Felipe stepped out of the laboratory and into the baking heat. The land dropped down on all sides, covered with scrubby brush. The horizon shimmered as if there was another mountain range opposite this one, a thousand miles away. A trick of the heat. His cellphone rang. He fished it out of his pocket and looked at the display. He hoped it might be Adolfo. It was not a number he recognised.
“Hello, Felipe.”
“Who is this?”
“You know who I am.”
He frowned. “The Englishman?”
“That’s right.”
“Then I am talking to a dead man.”
“Eventually. But not today.”
“What do you want?”
“I told you.”
“You told me what?”
“That I’d find you.”
There was a loud
crack
, and one of Felipe’s guards fell to the ground. He looked over at the man; the initial response was one of puzzlement, but as he noticed the man’s brains scattered all across the dusty track, the feeling became one of panic. Isaac screamed out. Felipe spun around, staring into the mountains for something that would tell him where the Englishman was—a puff of smoke from his rifle, a glint against a telescopic sight, anything—but there was nothing, just the harsh glare of the sun, a hateful kaleidoscope of refulgent brilliance that lanced into his eyes and obscured everything.
“Felipe.”
He still had the phone pressed to his ear.
“Listen to me, Felipe.”
“What?”
“I wanted you to know—your son is in America now. He’s been delivered. The Mafia, isn’t it? How will that go for him?”
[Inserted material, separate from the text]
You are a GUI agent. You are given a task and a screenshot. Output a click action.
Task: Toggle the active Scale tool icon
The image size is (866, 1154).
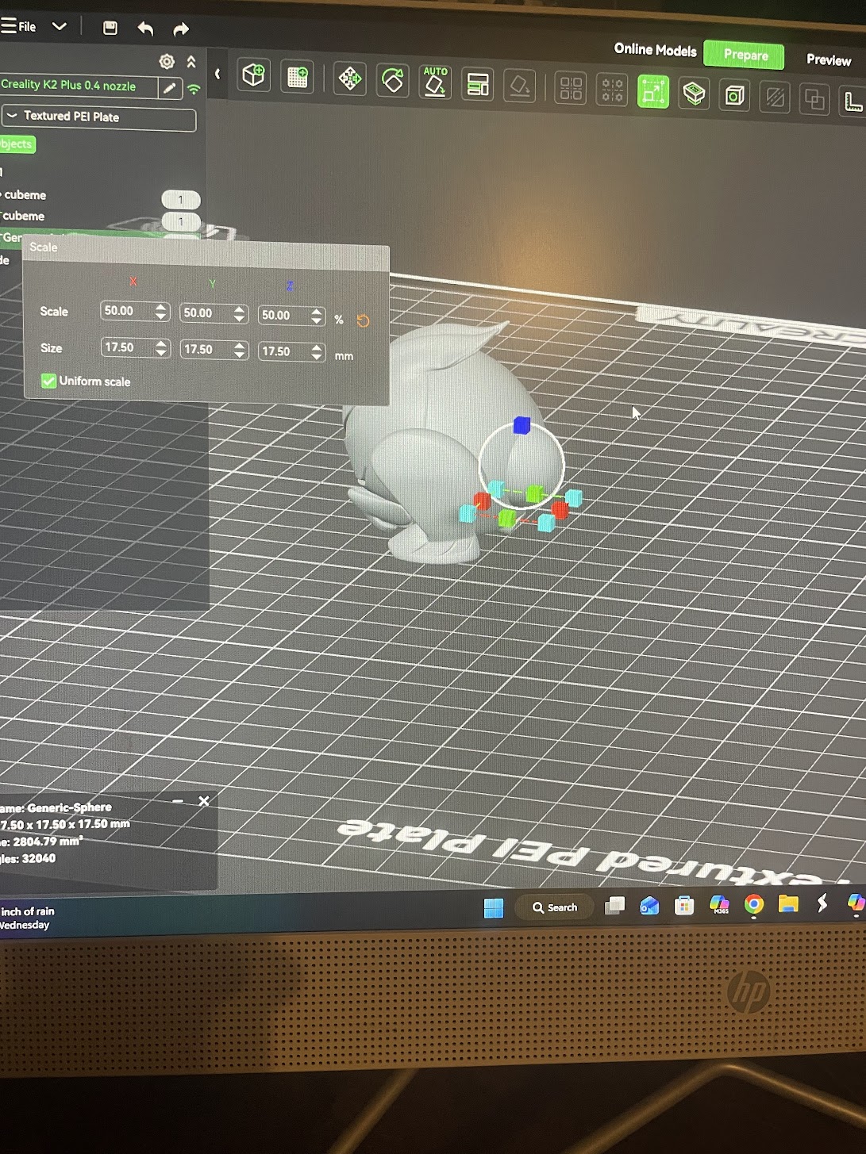(x=652, y=92)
Felipe pulled his gold-plated revolver from its holster and shot wildly into the near distance. “Where are you, you bastard?”
He started in the opposite direction, towards his second guard. The man was on one knee, his AK-47 raised, scanning the landscape. A second
crack
echoed in the valley, and a plume of blood fountained out of the guard’s neck, bursting between his fingers as he tried to close the six-inch rent that had suddenly been opened there.
“Felipe.”
“Show yourself!”
Isaac and his men ducked down behind the car.
“I should thank you, really,” the Englishman said.
He crept backwards towards the entrance to the lab. “For what?”
“I thought I was bad. Irredeemable. And maybe I am.”
He backed up more quickly.
A bullet whined through the air, slamming into the metal door and caroming away.
“Stay there, please.”
He wailed at the rocks, “What do you want from me?”
“You reminded me—there are plenty worse than me. I’d forgotten that.”
The rifle shot was just a muffled pop, flat and small in the lonely quiet of the mountain. He turned in time to see the muzzle flash, fifty feet to his left and twenty feet above him. A stinging pain in his leg and then the delayed starburst that crashed through his head. His knee collapsed. Blood started to run down his leg, soaking his pants. He dropped forwards, flat onto his face, eating the dust. He managed to get his arm beneath him and raised his head. Through the sweat that was pouring into his eyes and the heat haze that quivered up off the rocks, he could see a man approaching him. The details were fuzzy and unclear. He had black camouflage paint smeared across his face, the sort that gringo football players wore. He had a thick, ragged beard. He was filthy with dust and muck. He had a long rifle at his side, barrel down.